EP by Fishbone
- Released: September 21, 1985
- Recorded: 1985
- Studios: Sunset Sound Factory, Hollywood, CA; Eldorado Recording Studios, Burbank, CA
- Genres: Ska; Rock
- Length: 26:33
- Label: Columbia
- Producer: David Kahne

Fishbone chronology
|  | Fishbone (1985) | In Your Face (1986) |

Singles from Fishbone
- "? (Modern Industry)" Released: 1985; "Party at Ground Zero" Released: 1985;

= Fishbone (EP) =

Fishbone is the recording debut of alternative group Fishbone. This six-song EP was released in 1985 and captures the band at the height of their early funk/ska era. The track "Party at Ground Zero" remains one of the band's most popular tracks.
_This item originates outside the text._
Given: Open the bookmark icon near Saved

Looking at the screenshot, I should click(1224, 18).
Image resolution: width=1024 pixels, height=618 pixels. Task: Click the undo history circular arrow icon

The track "V.T.T.L.O.T.F.D.G.F." stands for "Voyage to the Land of the Freeze-Dried Godzilla Farts", as confirmed on the band's website, and imagines a government attempt to convince the public that Hiroshima was actually caused by Godzilla farting.

Professional ratings
Review scores
| Source | Rating |
| AllMusic | Star |
| Robert Christgau | B+ |
| Rolling Stone | Star |

==Reception==
Spin wrote, "The spirits of Little Richard, Chuck Berry and dozens of anonymous honkers and shouters haunt the grooves. Fishbone charges through the six cuts at breakneck speed. Tunes jump jaggedly from one change to another, flashing a frantic ska-beat, squawking horns, growling guitars, nearly a capella harmonies, yelps, squeaks, guffaws and moans."

==Track listing==

7. "Skankin' to the Beat" (bonus track, some vinyl editions)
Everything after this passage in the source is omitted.